● To do:
A) In the Jprofile description, shorten the paragraph that begins "Jprofile was designed for processing digitisation batches" into a bulleted list that keeps its main facts.
B) According to the Jprofile description, under which license is Jprofile released?
C) Continue the Jprofile description from its final sentence.

● Source passage:
════════
Skip to main content

Automated JP2 profiling for digitisation batches

Project description

# Jprofile

Johan van der Knijff, KB/National Library of the Netherlands.

## What is *jprofile*?

*Jprofile* is a simple tool for automated profiling of large batches of *JP2* (JPEG 2000 part 1) images. Internally it wraps around [*jpylyzer*](http://jpylyzer.openpreservation.org/), which is used for validating each image and for extracting its properties. The *jpylyzer* output is then validated against a set of [*Schematron*](http://en.wikipedia.org/wiki/Schematron) schemas that contain the required characteristics for master, access and target images, respectively.

## Batch structure

*Jprofile* was designed for processing digitisation batches that are delivered to the KB by external suppliers. These batches typically contain (losslessly compressed) *master* JP2s, (lossily compressed) *access* JP2s and (sometimes) also *technical target* JP2s. These are located in a folder structure that contains (sub) directories named *master*, *access* and *targets-jp2*, respectively. Below is an example:

./testbatch
├── access
│ ├── IMAGE000060.jp2
│ ├── IMAGE000061.jp2
│ ├── IMAGE000062.jp2
│ ├── ::
│ ├── IMAGE000080.jp2
│ └── IMAGE000081.jp2
├── master
│ ├── IMAGE000060.jp2
│ ├── IMAGE000061.jp2
│ ├── IMAGE000062.jp2
│ ├── ::
│ ├── IMAGE000080.jp2
│ └── IMAGE000081.jp2
└── targets-jp2


As long as a batch follows this basic structure, *Jprofile* can handle it. Note that:

* *master*, *access* and *targets-jp2* directories may occur at different nesting levels. This is no problem, since *profile* recursively traverses all subdirctories in a batch.

* if either a *master*, *access* or *targets-jp2* directory is missing, *jprofile* will simply ignore it (i.e. it's perfectly OK if your batch only contains *master* images).

* Batches may contain other folders. These are ignored by *jprofile*.

## Licensing

*Jprofile* is released under the [GNU Lesser General Public License](https://www.gnu.org/licenses/lgpl.html).
════════
● Provided information:
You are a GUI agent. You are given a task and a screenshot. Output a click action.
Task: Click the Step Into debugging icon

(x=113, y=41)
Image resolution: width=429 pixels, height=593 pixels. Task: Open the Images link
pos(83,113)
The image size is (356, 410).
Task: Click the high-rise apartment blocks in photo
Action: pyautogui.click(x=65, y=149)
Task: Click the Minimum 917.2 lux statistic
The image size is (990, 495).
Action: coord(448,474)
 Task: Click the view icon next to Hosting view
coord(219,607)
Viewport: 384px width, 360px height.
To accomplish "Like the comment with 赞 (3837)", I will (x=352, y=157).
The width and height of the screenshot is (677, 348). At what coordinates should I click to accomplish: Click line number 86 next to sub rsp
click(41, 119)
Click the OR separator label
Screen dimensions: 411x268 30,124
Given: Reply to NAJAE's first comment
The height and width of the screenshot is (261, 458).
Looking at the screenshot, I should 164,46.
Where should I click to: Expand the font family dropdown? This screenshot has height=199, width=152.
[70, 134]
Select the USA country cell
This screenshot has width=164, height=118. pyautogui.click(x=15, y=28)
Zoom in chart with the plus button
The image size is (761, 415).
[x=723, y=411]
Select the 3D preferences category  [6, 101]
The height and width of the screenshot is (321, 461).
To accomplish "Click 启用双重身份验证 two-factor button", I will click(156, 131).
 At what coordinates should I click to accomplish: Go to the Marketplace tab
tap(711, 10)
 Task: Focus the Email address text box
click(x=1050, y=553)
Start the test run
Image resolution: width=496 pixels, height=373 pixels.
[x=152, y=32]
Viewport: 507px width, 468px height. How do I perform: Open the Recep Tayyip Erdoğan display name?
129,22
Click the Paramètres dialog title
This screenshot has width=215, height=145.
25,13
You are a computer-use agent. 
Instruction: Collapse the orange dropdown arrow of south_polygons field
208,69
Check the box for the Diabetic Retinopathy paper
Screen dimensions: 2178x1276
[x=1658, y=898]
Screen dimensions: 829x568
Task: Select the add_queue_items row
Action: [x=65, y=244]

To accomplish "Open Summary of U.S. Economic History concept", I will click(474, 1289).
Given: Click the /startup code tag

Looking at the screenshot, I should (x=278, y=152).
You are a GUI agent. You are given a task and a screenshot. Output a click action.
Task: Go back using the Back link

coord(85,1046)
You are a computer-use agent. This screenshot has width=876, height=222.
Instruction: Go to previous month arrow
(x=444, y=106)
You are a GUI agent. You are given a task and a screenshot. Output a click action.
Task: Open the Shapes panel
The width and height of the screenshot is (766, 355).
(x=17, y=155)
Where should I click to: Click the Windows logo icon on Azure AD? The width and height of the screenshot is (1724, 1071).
════════
● Answers given:
A)
- Jprofile was built to process digitization batches that external suppliers deliver to the KB.
- A batch usually holds losslessly compressed master JP2s and lossily compressed access JP2s, and sometimes technical target JP2s.
- These images sit in subdirectories named master, access and targets-jp2.

B) The GNU Lesser General Public License.

C)
## Installation

The easiest method to install *Jprofile* is to use the [*pip* package manager](https://en.wikipedia.org/wiki/Pip_(package_manager)). Alternatively, Windows users can also use stand-alone binaries that don't require Python at all (see below).

## Installation with pip (single user)

This will work on any platform for which Python is available. You need a recent version of *pip* (version 9.0 or more recent). To install *Jprofile* for a single user, use the following command:

pip install jprofile --user

## Installation with pip (all users)

To install *Jprofile* for *all* users, use the following command:

pip install jprofile

You need local admin (Windows) / superuser (Linux) privilige to do this. On Windows, you can do this by running the above command in a Command Prompt window that was opened as Administrator. On Linux, use this:

sudo pip install jprofile

## Installation of Windows binaries

For Windows users who don't have Python available on their system, stand-alone binaries of *Jprofile* are available. In this case the installation steps are:

1. Download the latest binaries (64 or 32 bit) from the [latest release page ](https://github.com/KBNLresearch/jprofile/releases/latest).

2. Unzip the downloaded file to an empty directory.

## Command-line syntax


usage: jprofile batchDir prefixOut -p PROFILE


## Positional arguments

**batchDir**: root directory of batch

**prefixOut**: prefix that is used for writing output files

**PROFILE**: name of profile that defines schemas for master, access and target images

To list all available profiles, use a value of *l* or *list* for *PROFILE*.


## Profiles

A *profile* is an *XML*-formatted file that simply defines which schemas are used to validate *jpylyzer*'s output for master, access and target images, respectively. Here's an example:

<profile>

<!-- Sample profile -->

<schemaMaster>master300Gray_2014.sch</schemaMaster>
<schemaAccess>access300Colour_2014.sch</schemaAccess>
<schemaTarget>master300Colour_2014.sch</schemaTarget>

</profile>

Note that each entry only contains the *name* of a profile, not its full path! All profiles are located in the *profiles* directory in the installation folder.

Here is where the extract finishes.